**DATASET:**
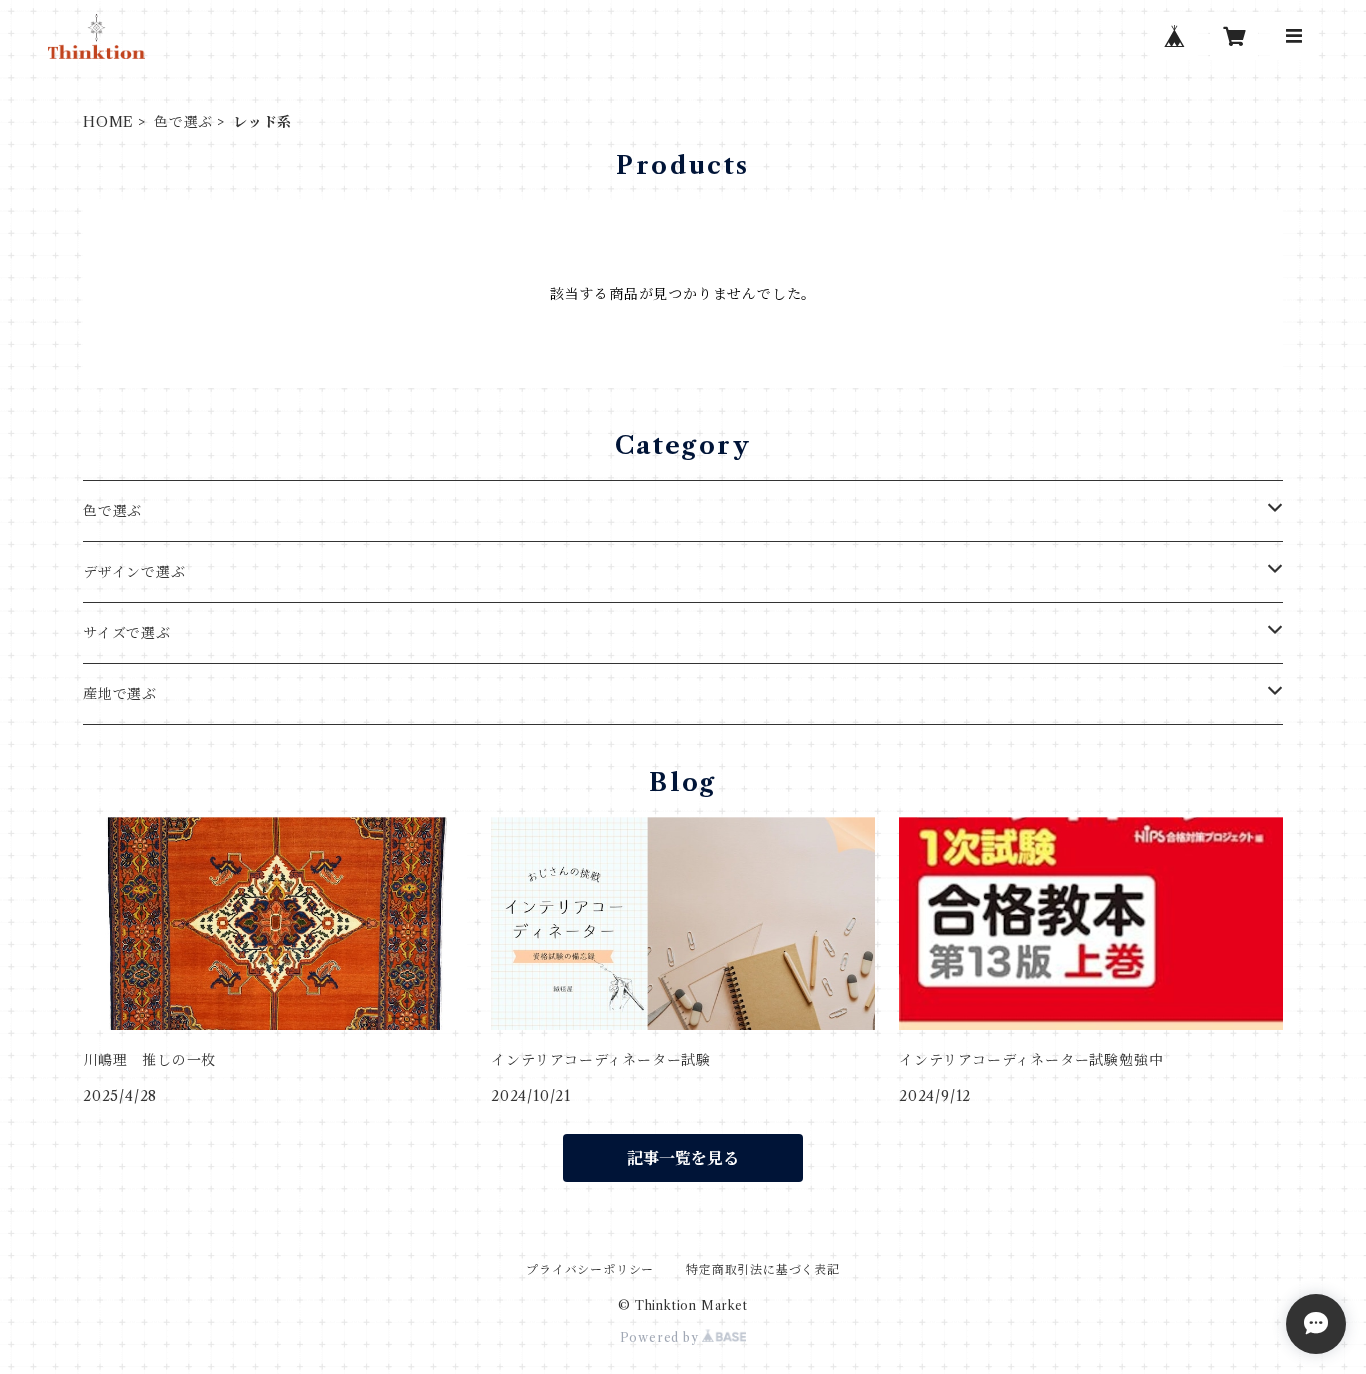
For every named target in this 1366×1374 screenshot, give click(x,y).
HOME (108, 122)
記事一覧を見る (683, 1158)
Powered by (661, 1337)
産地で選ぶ (120, 694)
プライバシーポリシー (590, 1269)
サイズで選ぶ (127, 633)
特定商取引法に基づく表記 (763, 1269)
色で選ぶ (183, 122)
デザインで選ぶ (134, 572)
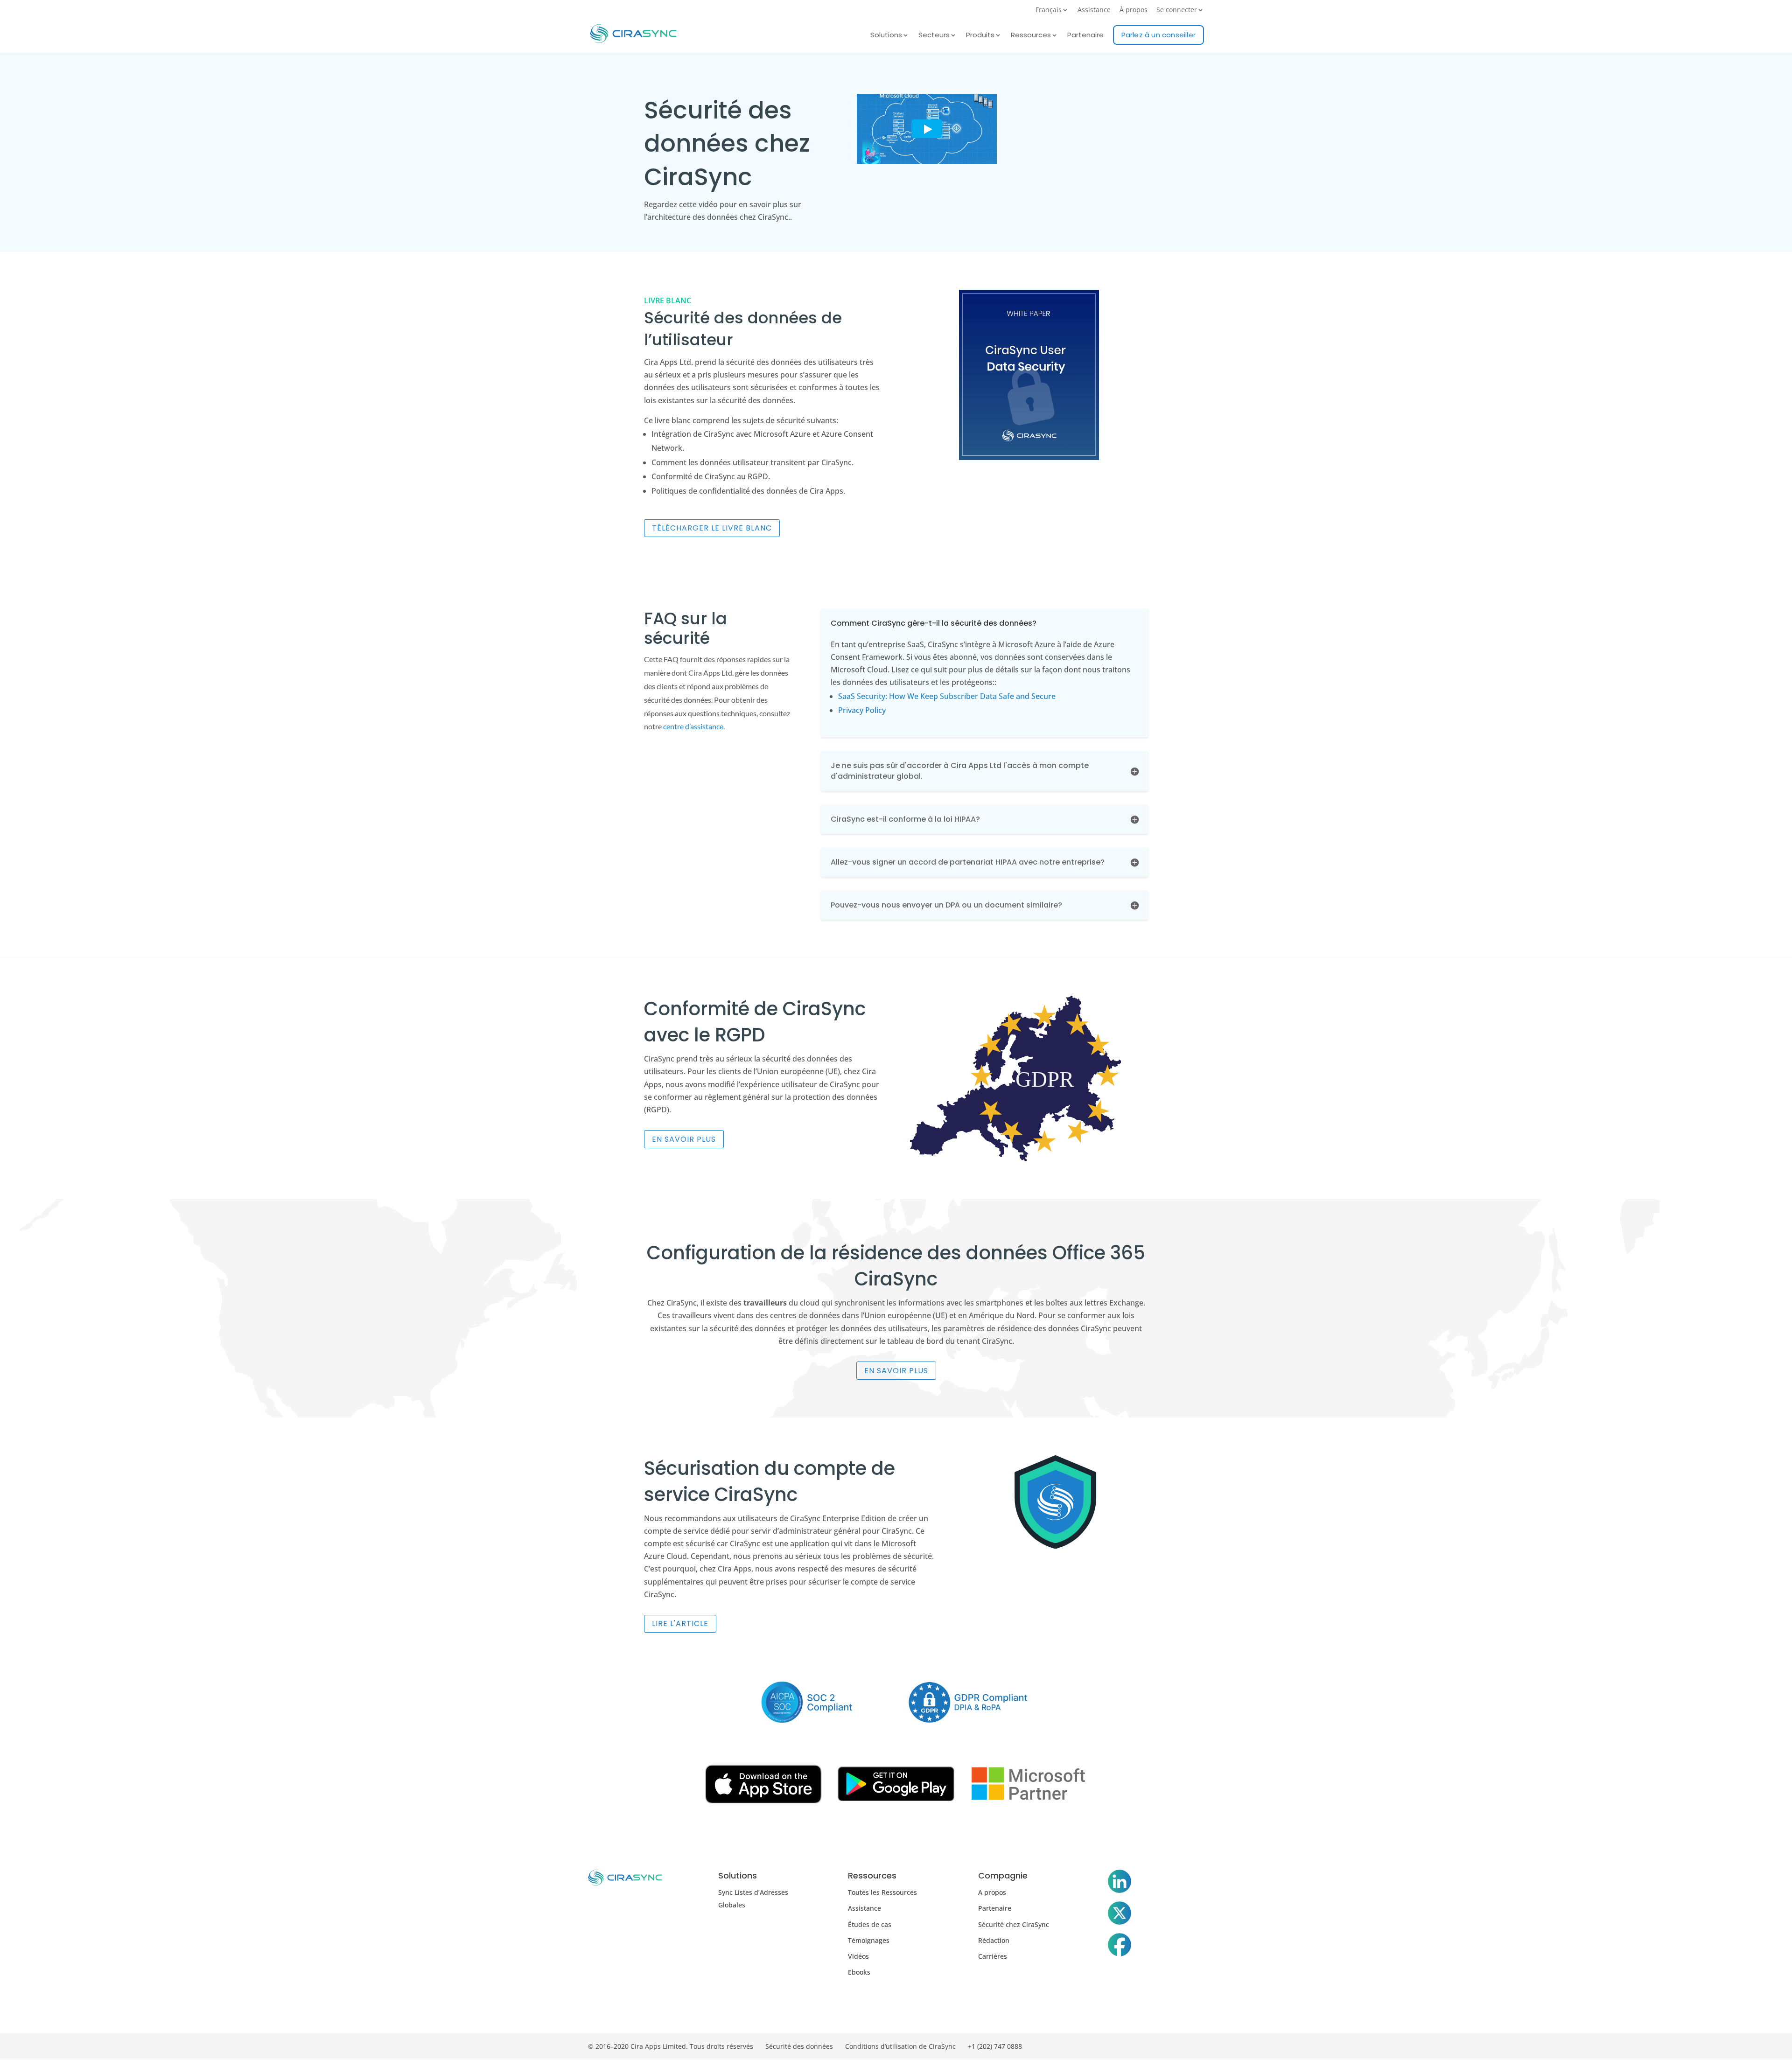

**ASSIGNED TASK:**
Pictures must not appear in the copy, and every record must be restated word for word.

**YOUR RESPONSE:**
For every named target in this 1366×1374 screenshot, give click(x,y).
HOME (108, 122)
記事一覧を見る (683, 1158)
Powered by (661, 1337)
産地で選ぶ (120, 694)
プライバシーポリシー (590, 1269)
サイズで選ぶ (127, 633)
特定商取引法に基づく表記 (763, 1269)
色で選ぶ (183, 122)
デザインで選ぶ (134, 572)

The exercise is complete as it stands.